* **GIVEN INFORMATION**
______________________________

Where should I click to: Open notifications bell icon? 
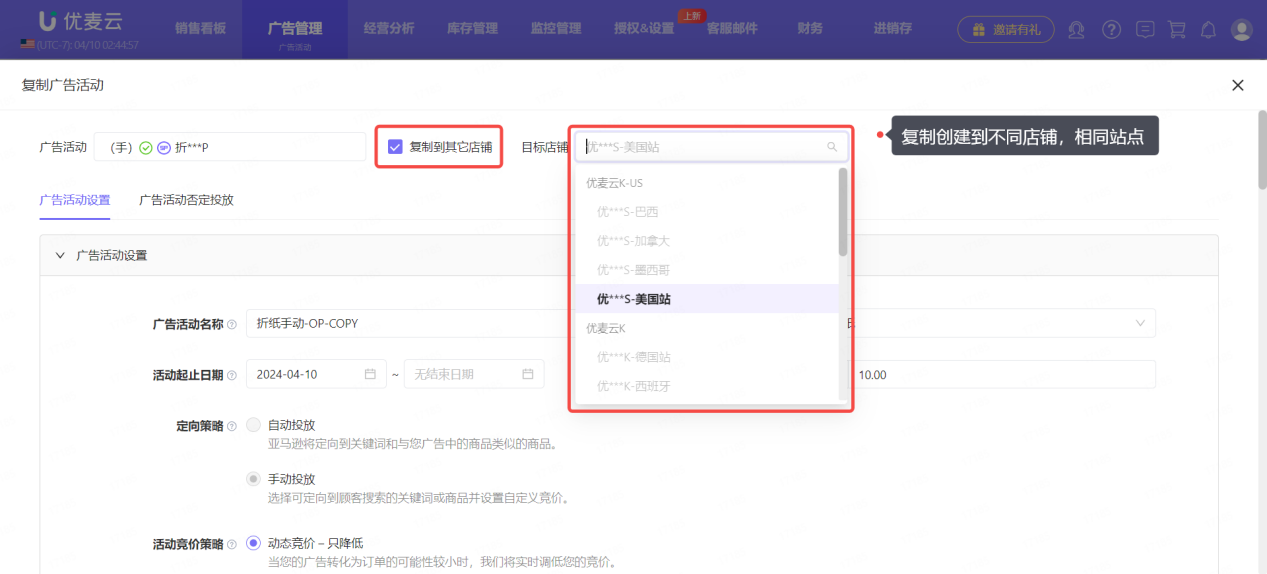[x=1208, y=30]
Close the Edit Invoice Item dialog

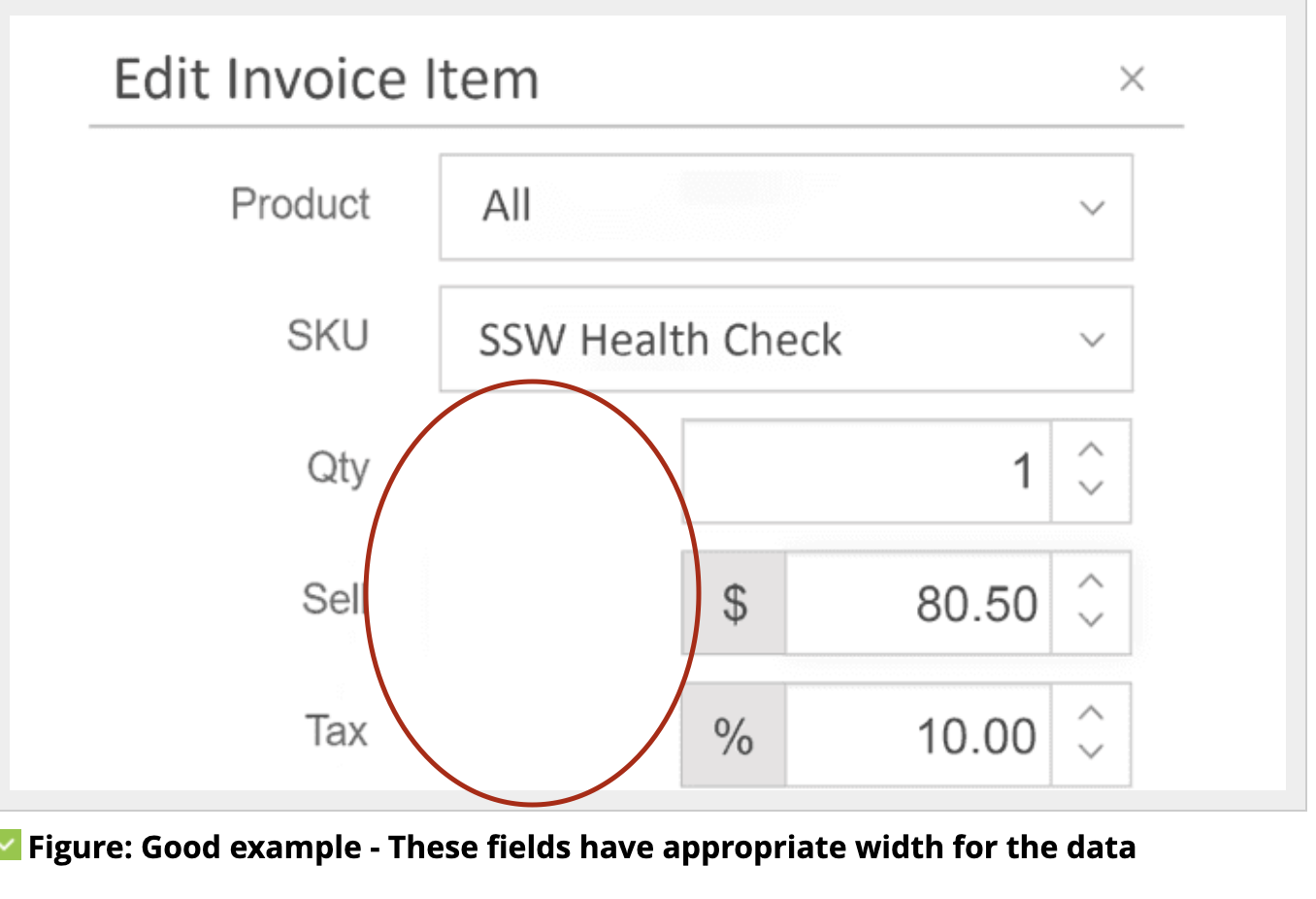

______________________________

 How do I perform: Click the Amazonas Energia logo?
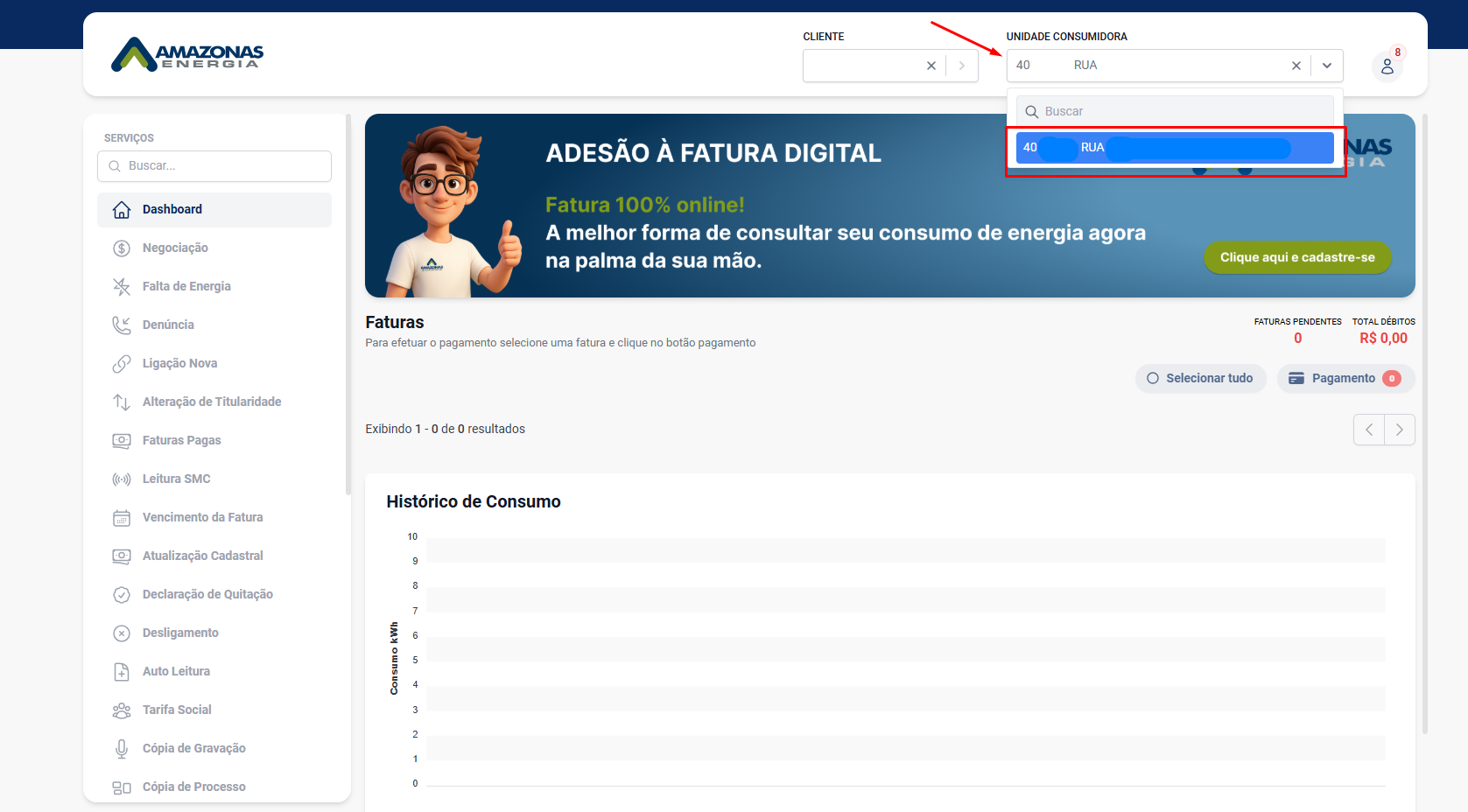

______________________________

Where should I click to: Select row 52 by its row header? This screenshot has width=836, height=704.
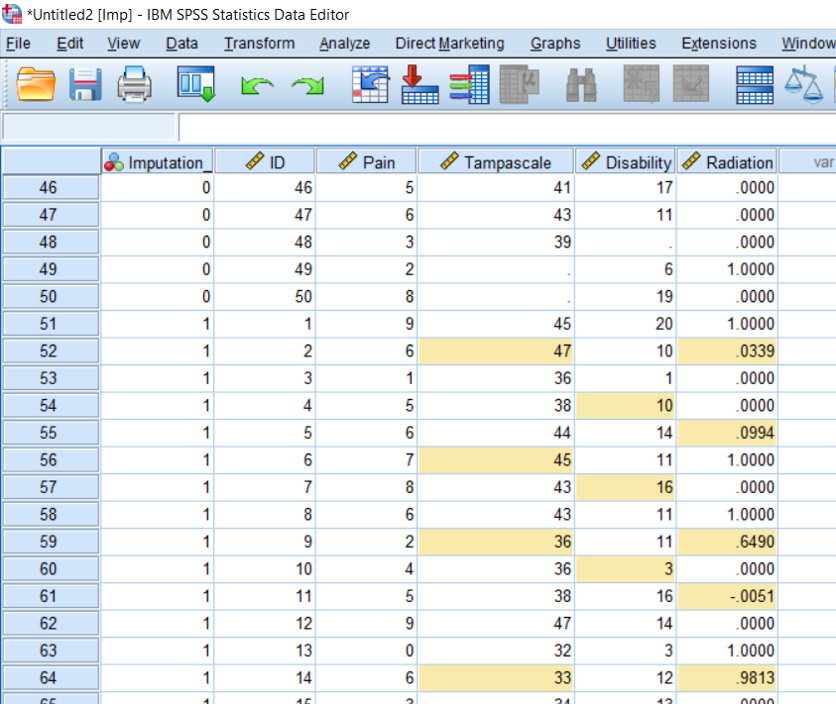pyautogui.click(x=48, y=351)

______________________________

Rewrite everything from the line containing "Where should I click to: Open" down to the line containing "Close the Edit Invoice Item dialog", with both of those lines included, as a JSON list of strings with one string per line. Skip blank lines and leave the pictures out.

[
  "Where should I click to: Open notifications bell icon? ",
  "[x=1208, y=30]",
  "Close the Edit Invoice Item dialog"
]